Реконструкция помогает нам понять, откуда же взялось «-овь». Мы видим, что «люб-» это *leubh-, а что же такое «-овь»? А «-овь» – это наследие удивительного склонения на *? (у долгий). В древнерусском языке было очень много разных классов склонения. Они потом перераспределялись по-разному... Но, опять же, как происходит перераспределение склонения? Можно наблюдать это на себе и на своих знакомых. Вот смотрите, в магазине продаются наволочки, пододеяльники и простыни. Вы купили одну наволочку, один пододеяльник и одну – что? Да, я вижу, что половина народа купила «одну простыню», а другая – «одну простынь». «Простыня» – это *а-склонение наше современное, «простынь» – это *i-склонение. Соответственно, какой-то вариант был изначальным (это можно посмотреть по более ранним текстам, ну хотя бы пушкинской поры, может быть там уже понятно, какой вариант изначальный), а какой-то вариант появился потом. То есть, в какой-то момент половина народа говорила так, половина – сяк, потом постепенно статистика сдвигается и оказывается, что слово поменяло свой тип склонения.

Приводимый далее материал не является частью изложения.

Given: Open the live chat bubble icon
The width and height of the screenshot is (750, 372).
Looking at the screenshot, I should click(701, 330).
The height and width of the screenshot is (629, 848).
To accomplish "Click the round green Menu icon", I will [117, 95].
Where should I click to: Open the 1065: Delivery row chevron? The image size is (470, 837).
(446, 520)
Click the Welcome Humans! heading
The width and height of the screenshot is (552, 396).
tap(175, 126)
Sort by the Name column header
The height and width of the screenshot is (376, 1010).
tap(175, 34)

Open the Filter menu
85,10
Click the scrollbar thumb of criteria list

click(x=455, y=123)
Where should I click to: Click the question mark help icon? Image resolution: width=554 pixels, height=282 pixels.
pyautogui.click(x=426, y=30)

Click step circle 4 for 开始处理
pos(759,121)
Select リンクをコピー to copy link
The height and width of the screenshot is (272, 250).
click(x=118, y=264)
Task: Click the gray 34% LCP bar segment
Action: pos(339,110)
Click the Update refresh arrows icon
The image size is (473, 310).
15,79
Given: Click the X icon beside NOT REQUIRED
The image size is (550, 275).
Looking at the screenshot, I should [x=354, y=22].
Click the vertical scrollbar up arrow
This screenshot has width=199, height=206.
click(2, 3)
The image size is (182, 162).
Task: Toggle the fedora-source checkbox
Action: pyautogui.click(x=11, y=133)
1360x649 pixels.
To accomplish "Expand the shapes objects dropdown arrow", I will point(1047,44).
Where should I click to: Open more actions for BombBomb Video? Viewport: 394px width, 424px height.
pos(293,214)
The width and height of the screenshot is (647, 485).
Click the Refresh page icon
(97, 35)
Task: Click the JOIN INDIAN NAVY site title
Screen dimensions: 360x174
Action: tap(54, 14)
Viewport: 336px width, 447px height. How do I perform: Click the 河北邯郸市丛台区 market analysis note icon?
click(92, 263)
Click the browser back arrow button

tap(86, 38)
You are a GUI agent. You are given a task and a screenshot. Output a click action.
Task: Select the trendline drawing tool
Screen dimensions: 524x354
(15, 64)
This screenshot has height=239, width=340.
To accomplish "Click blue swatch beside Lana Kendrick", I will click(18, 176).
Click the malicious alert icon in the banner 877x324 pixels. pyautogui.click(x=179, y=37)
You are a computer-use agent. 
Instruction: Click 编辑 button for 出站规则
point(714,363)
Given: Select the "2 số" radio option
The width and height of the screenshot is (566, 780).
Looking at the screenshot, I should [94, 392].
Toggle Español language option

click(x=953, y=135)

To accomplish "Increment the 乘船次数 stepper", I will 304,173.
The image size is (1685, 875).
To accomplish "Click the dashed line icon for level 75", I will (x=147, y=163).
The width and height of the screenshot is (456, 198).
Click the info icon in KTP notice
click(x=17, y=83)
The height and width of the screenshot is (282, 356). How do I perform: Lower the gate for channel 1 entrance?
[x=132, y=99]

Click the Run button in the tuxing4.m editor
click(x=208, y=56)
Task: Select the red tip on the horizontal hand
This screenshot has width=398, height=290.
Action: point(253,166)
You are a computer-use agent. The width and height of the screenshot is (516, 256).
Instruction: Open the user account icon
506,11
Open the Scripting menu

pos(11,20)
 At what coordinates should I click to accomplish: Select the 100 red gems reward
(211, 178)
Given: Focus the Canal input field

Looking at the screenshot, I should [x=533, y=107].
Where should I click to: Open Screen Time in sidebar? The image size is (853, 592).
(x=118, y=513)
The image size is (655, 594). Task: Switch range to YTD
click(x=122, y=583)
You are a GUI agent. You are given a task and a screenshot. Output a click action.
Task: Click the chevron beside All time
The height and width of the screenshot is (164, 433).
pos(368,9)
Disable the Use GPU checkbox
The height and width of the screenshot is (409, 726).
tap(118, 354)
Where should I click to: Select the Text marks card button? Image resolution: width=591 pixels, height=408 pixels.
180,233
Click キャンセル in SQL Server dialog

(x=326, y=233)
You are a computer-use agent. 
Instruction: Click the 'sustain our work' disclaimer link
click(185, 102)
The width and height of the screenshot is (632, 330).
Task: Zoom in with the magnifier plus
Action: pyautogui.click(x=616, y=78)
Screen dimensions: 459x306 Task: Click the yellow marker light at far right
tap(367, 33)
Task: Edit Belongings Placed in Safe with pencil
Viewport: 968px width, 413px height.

Древнее склонение на *? выглядело вот так: на –ы именительный падеж, родительный – ЛЮБЪВЕ, дательный – ЛЮБЪВИ, винительный – ЛЮБЪВЬ и так далее. Мы здесь видим как букву Ъ – это в древнерусском был такой гласный, что-то вроде того, что произносится после «в» в слове «воротничок», – такое вот почти ничего, но гласный, это называется «редуцированный гласный». Редуцированные гласные потом дали беглые гласные, и мы склоняем «любовь-любви-любовью» и так далее. Из реконструкции понятно, как это получается – совершенно очевидным путем: Ы – это бывшее *? (как мы заметили не по этому корню, а по разным другим корням, например, по корню «ныне», который в санскрите «n?n?m»), а перед гласным это *? распадается на *u (у краткое) и *u? (у неслоговое) – просто перед гласным это «у» завершается чем-то вроде «в» и воспринимается чем-то вроде «в», краткое *u в славянском превращается в редуцированный гласный «ъ», а неслогвоое – в согласный «в». Итак, мы поняли, откуда в слове «любовь» вот это «в» и, соответственно, понимаем, что бог тут совершенно ни при чем. 

Кроме того, слова образуются по определенным принципам, а не абы как. Почему? Да потому что иначе не поймут и не запомнят. Вот вы сказали какое-то слово в первый раз. Запомнят его или нет? Например, вы назвали пятиэтажный дом «пятиэтажкой». Это стандартная модель – взять сочетание слов и к прилагательному добавить суффикс –ка: «Вечерняя Москва» – «вечёрка», молодежная редакция на телевидении – «молодёжка», или молодежная газета» – тоже «молодежка». Поскольку такая модель есть, и она хорошо известна, то тот, кто в первый раз сказал слово «пятиэтажка», был уверен, что его поймут. И его поняли, и приняли, и это стали повторять, стали распространять. И теперь в современном русском языке это вполне официальное слово: пожалуйста, заходите в интернет – увидите график сноса московских «пятиэтажек». Если сделать какой-то уникальный суффикс, или какое-то особо хитрое средство словообразования выбрать, которого больше нигде нет, то... Нет, ну, может быть, это слово станет мемом каким-то уникальным... Но если это просто обычное слово, которое должно использоваться в обычной жизни, то скорее всего оно просто не приживется.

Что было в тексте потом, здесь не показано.